[Stored records]:
__________

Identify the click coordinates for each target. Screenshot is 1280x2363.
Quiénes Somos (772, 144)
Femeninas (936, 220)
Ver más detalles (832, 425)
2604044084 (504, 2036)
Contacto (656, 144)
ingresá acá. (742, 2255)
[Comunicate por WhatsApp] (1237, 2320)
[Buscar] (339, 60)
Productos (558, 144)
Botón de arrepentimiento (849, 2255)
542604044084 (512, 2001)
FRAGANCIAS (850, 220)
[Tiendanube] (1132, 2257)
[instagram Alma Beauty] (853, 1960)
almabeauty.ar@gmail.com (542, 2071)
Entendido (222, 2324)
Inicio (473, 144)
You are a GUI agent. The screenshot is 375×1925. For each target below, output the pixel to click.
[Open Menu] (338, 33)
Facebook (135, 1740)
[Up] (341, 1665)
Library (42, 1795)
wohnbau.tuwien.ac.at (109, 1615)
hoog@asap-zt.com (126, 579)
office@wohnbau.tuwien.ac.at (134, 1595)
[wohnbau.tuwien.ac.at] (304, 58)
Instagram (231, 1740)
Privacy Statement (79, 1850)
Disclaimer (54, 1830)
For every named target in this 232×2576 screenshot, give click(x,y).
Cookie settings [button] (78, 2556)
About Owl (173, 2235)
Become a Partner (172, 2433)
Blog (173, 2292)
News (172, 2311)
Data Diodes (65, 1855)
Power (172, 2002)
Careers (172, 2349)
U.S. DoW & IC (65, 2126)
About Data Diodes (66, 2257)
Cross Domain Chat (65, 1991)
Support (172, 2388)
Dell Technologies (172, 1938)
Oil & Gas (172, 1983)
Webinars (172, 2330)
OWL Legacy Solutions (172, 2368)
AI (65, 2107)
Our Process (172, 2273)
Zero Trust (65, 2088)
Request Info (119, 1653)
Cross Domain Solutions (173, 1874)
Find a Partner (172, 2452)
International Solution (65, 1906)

__________

[Activity]: All lines from the one containing "Zero Trust (65, 2088)" through the end of the records, both ends included, are to be quoted exactly; please add nothing else.

[Your response]:
Zero Trust (65, 2088)
Request Info (119, 1653)
Cross Domain Solutions (173, 1874)
Find a Partner (172, 2452)
International Solution (65, 1906)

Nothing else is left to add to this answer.